(Items listed in a dataset)
- Opening Delimiter -

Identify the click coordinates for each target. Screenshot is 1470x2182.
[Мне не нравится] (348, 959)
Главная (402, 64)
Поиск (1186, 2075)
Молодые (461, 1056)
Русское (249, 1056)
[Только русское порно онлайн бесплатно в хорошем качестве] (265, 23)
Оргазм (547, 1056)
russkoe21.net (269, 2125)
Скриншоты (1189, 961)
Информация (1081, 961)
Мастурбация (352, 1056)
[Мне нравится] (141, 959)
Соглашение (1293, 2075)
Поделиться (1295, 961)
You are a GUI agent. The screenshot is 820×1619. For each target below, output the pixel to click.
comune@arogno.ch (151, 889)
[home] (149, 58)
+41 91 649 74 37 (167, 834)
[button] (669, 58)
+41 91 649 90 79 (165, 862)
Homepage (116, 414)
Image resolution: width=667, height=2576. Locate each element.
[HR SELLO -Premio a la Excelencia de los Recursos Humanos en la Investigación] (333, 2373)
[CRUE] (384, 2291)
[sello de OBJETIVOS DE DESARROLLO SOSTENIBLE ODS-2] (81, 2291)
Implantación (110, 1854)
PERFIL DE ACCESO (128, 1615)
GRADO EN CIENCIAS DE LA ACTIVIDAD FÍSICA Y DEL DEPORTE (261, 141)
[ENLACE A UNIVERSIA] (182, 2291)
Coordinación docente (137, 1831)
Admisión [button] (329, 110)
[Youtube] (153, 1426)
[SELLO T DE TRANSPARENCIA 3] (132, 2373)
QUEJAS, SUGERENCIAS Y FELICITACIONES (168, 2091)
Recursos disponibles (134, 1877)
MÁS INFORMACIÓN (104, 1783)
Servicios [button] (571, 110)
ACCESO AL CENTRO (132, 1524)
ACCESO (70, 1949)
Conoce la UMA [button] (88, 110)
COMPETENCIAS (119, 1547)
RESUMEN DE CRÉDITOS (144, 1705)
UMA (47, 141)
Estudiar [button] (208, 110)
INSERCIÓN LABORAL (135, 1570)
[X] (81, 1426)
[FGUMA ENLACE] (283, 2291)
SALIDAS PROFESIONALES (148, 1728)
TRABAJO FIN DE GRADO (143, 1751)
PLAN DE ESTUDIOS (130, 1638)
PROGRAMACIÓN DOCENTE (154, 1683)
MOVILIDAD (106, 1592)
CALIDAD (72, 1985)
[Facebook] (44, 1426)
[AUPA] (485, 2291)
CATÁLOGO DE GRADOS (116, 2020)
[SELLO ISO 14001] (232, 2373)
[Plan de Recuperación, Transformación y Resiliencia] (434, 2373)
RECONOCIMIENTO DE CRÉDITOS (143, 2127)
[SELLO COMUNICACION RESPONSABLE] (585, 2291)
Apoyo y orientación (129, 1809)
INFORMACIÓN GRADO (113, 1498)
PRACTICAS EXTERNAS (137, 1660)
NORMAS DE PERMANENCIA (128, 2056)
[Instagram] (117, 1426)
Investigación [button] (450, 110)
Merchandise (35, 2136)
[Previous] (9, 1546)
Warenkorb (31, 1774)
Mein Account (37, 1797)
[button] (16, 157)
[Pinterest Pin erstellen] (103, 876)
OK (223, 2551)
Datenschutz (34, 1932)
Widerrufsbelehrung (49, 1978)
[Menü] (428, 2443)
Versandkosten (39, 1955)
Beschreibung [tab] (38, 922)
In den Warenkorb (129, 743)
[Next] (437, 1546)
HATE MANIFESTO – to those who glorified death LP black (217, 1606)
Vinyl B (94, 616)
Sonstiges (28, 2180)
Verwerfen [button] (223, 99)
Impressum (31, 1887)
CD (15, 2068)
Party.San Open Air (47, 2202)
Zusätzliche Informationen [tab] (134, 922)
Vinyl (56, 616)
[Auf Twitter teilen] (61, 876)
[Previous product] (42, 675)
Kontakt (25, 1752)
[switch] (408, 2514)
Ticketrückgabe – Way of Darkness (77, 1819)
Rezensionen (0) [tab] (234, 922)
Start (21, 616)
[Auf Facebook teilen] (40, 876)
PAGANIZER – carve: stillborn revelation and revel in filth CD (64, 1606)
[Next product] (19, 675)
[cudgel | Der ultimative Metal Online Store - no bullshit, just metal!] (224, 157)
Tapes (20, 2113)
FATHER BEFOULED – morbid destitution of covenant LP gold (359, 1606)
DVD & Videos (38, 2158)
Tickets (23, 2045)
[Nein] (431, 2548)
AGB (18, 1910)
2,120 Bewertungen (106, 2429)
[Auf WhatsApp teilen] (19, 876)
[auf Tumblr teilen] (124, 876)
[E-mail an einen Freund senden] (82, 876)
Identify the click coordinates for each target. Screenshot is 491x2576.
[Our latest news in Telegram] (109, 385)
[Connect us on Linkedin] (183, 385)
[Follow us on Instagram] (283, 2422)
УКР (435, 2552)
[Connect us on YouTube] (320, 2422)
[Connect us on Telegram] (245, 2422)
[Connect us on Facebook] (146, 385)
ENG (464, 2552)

- Closing Delimiter -

- Problem to work on -
Exactly as given, restate all the lines above.

- Result of this exercise -
Identify the click coordinates for each target. Screenshot is 1470x2182.
[Мне не нравится] (348, 959)
Главная (402, 64)
Поиск (1186, 2075)
Молодые (461, 1056)
Русское (249, 1056)
[Только русское порно онлайн бесплатно в хорошем качестве] (265, 23)
Оргазм (547, 1056)
russkoe21.net (269, 2125)
Скриншоты (1189, 961)
Информация (1081, 961)
Мастурбация (352, 1056)
[Мне нравится] (141, 959)
Соглашение (1293, 2075)
Поделиться (1295, 961)
You are a GUI agent. The screenshot is 820×1619. For each target below, output the pixel to click.
comune@arogno.ch (151, 889)
[home] (149, 58)
+41 91 649 74 37 (167, 834)
[button] (669, 58)
+41 91 649 90 79 (165, 862)
Homepage (116, 414)
Image resolution: width=667, height=2576. Locate each element.
[HR SELLO -Premio a la Excelencia de los Recursos Humanos en la Investigación] (333, 2373)
[CRUE] (384, 2291)
[sello de OBJETIVOS DE DESARROLLO SOSTENIBLE ODS-2] (81, 2291)
Implantación (110, 1854)
PERFIL DE ACCESO (128, 1615)
GRADO EN CIENCIAS DE LA ACTIVIDAD FÍSICA Y DEL DEPORTE (261, 141)
[ENLACE A UNIVERSIA] (182, 2291)
Coordinación docente (137, 1831)
Admisión [button] (329, 110)
[Youtube] (153, 1426)
[SELLO T DE TRANSPARENCIA 3] (132, 2373)
QUEJAS, SUGERENCIAS Y FELICITACIONES (168, 2091)
Recursos disponibles (134, 1877)
MÁS INFORMACIÓN (104, 1783)
Servicios [button] (571, 110)
ACCESO AL CENTRO (132, 1524)
ACCESO (70, 1949)
Conoce la UMA [button] (88, 110)
COMPETENCIAS (119, 1547)
RESUMEN DE CRÉDITOS (144, 1705)
UMA (47, 141)
Estudiar [button] (208, 110)
INSERCIÓN LABORAL (135, 1570)
[X] (81, 1426)
[FGUMA ENLACE] (283, 2291)
SALIDAS PROFESIONALES (148, 1728)
TRABAJO FIN DE GRADO (143, 1751)
PLAN DE ESTUDIOS (130, 1638)
PROGRAMACIÓN DOCENTE (154, 1683)
MOVILIDAD (106, 1592)
CALIDAD (72, 1985)
[Facebook] (44, 1426)
[AUPA] (485, 2291)
CATÁLOGO DE GRADOS (116, 2020)
[SELLO ISO 14001] (232, 2373)
[Plan de Recuperación, Transformación y Resiliencia] (434, 2373)
RECONOCIMIENTO DE CRÉDITOS (143, 2127)
[SELLO COMUNICACION RESPONSABLE] (585, 2291)
Apoyo y orientación (129, 1809)
INFORMACIÓN GRADO (113, 1498)
PRACTICAS EXTERNAS (137, 1660)
NORMAS DE PERMANENCIA (128, 2056)
[Instagram] (117, 1426)
Investigación [button] (450, 110)
Merchandise (35, 2136)
[Previous] (9, 1546)
Warenkorb (31, 1774)
Mein Account (37, 1797)
[button] (16, 157)
[Pinterest Pin erstellen] (103, 876)
OK (223, 2551)
Datenschutz (34, 1932)
Widerrufsbelehrung (49, 1978)
[Menü] (428, 2443)
Versandkosten (39, 1955)
Beschreibung [tab] (38, 922)
In den Warenkorb (129, 743)
[Next] (437, 1546)
HATE MANIFESTO – to those who glorified death LP black (217, 1606)
Vinyl B (94, 616)
Sonstiges (28, 2180)
Verwerfen [button] (223, 99)
Impressum (31, 1887)
CD (15, 2068)
Party.San Open Air (47, 2202)
Zusätzliche Informationen [tab] (134, 922)
Vinyl (56, 616)
[Auf Twitter teilen] (61, 876)
[Previous product] (42, 675)
Kontakt (25, 1752)
[switch] (408, 2514)
Ticketrückgabe – Way of Darkness (77, 1819)
Rezensionen (0) [tab] (234, 922)
Start (21, 616)
[Auf Facebook teilen] (40, 876)
PAGANIZER – carve: stillborn revelation and revel in filth CD (64, 1606)
[Next product] (19, 675)
[cudgel | Der ultimative Metal Online Store - no bullshit, just metal!] (224, 157)
Tapes (20, 2113)
FATHER BEFOULED – morbid destitution of covenant LP gold (359, 1606)
DVD & Videos (38, 2158)
Tickets (23, 2045)
[Nein] (431, 2548)
AGB (18, 1910)
2,120 Bewertungen (106, 2429)
[Auf WhatsApp teilen] (19, 876)
[auf Tumblr teilen] (124, 876)
[E-mail an einen Freund senden] (82, 876)
Identify the click coordinates for each target. Screenshot is 491x2576.
[Our latest news in Telegram] (109, 385)
[Connect us on Linkedin] (183, 385)
[Follow us on Instagram] (283, 2422)
УКР (435, 2552)
[Connect us on YouTube] (320, 2422)
[Connect us on Telegram] (245, 2422)
[Connect us on Facebook] (146, 385)
ENG (464, 2552)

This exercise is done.